I suggest you do what my brother does and unanswer the question! He works for quite a large firm and is surrounded by quite a lot of data. He is a Windows user by routine and asked me for some help. I got Python + MS Visual Code installed and integrated for him and off he went.

He is an expert with the data and its "knowledge" and was willing to roll up his sleeves and get to grips with a grubby data processing facility. He decided on Python and he is my "customer" so I did the best I could too hence anaconda and VS code.

He grabs data out of SAP (he's senior enough to get IT to do his bidding) and then passes that through Python scripts and then passes that on to Excel for reporting.

What many seem to forget is that most apps are chainable. It's often referred to as the "unix philosophy" - each component should do one job and do it well. That's nice but also bollocks when abused as I have just done.

If Python is not integrated properly within Excel then do it yourself via whatever interfaces are available. Pass in and out with .csv or whatever. You just need some imagination.

For me: I use Libre Office and despite owning my company, I don't require everyone else to do so. I believe in freedom and expression of choice.



That workflow sounds so painful. Why not get a BI tool that can integrate directly into your data warehouse and do reporting through that?


Because in large companies BI and data are managed by external people, and without a budget at 5, if not 6 digits, nothing happens.

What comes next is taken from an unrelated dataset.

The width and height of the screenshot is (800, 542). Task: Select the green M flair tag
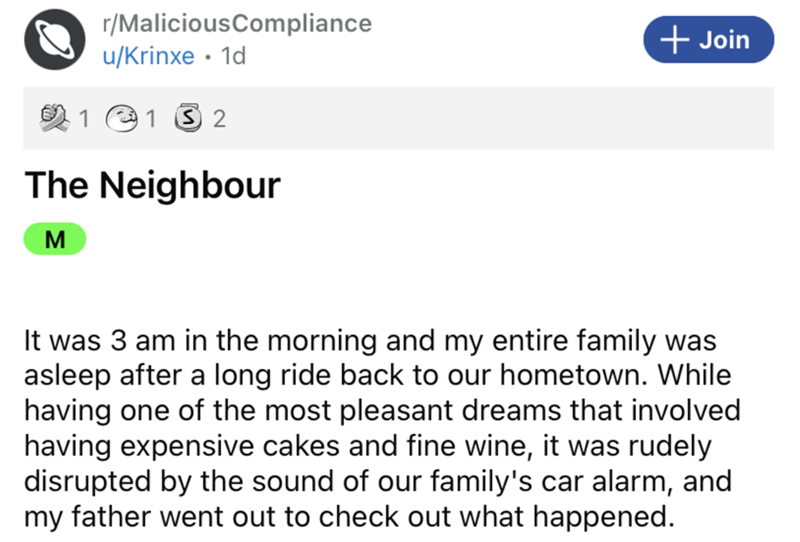[x=55, y=241]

If there are some self service BI, most likel self service is only by name.

Add some variants related to security, max number of licenses allowed (hilarity ensures if IT bears the cost on behalf of the business without being able to charge back), etc


It's really not, I've used python in the past but prefer R for this.

As it stands excel is a better presentation layer than almost all BI tools once you're past the modelling and analysis stages.


With this, you get:

- Reproducibility (the official, bundled Excel numerical routines have/had errors greater than floating-point precision) which avoids the unprofessional look of, say, least squares numbers that differ from a check by hand.

- Version and environment control. This is the fastest way I can answer the question, "what would these new routines produce if run against last October's pool of databases?"

- A presentation format where client customizations for style, dimensional units and currencies, human language, etc. can all be owned outside of your project.

I try to sell this approach when I can. Is there a particular BI that strikes a better balance?


Sometimes you have to do your thing and then enforce change (if you can). Large orgs can be just as odd as individuals but on a far grander scale.

I've worked for other firms and then my own for the last 24 years. My job title is Managing Director but I am under no illusion that my word is final. It is really final but only when I say so and I never do.

Oh a BI thingie. Yes that will fix everything. No it wont.